··· Dataset content

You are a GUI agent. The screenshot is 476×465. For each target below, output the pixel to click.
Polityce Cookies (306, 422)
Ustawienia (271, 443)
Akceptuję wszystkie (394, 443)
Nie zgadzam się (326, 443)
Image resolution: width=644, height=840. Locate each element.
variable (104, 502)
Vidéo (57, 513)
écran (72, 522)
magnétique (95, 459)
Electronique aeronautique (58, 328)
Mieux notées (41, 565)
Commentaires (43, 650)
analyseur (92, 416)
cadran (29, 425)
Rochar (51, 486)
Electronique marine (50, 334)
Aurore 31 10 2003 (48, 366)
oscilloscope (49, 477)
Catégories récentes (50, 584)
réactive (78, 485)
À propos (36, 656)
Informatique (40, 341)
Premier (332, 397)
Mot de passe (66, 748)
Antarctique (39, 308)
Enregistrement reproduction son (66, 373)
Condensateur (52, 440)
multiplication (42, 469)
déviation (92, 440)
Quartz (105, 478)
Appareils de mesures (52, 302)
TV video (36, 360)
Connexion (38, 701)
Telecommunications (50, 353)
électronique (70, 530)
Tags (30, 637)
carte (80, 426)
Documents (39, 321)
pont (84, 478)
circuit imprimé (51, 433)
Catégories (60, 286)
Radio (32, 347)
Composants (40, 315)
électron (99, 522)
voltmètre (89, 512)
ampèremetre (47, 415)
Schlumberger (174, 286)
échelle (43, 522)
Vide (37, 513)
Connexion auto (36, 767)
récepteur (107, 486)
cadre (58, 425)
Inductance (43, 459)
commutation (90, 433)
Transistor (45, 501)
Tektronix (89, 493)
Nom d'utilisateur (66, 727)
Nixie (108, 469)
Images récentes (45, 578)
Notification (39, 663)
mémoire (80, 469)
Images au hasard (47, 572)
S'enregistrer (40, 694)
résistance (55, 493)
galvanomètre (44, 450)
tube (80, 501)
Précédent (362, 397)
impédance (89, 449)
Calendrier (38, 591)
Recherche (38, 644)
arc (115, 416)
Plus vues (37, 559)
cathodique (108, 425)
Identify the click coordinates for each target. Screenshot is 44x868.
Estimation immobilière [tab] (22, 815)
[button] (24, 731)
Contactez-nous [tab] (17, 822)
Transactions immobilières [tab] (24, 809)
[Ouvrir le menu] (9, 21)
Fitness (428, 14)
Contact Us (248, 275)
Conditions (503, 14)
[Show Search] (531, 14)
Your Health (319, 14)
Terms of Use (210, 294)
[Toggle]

······

## [Instructions to follow]
Write out the rows from the line with "Notification (39, 663)" up to and including the line with "[button] (24, 731)", reproducing each one without any change.

## [The output]
Notification (39, 663)
mémoire (80, 469)
Images au hasard (47, 572)
S'enregistrer (40, 694)
résistance (55, 493)
galvanomètre (44, 450)
tube (80, 501)
Précédent (362, 397)
impédance (89, 449)
Calendrier (38, 591)
Recherche (38, 644)
arc (115, 416)
Plus vues (37, 559)
cathodique (108, 425)
Identify the click coordinates for each target. Screenshot is 44x868.
Estimation immobilière [tab] (22, 815)
[button] (24, 731)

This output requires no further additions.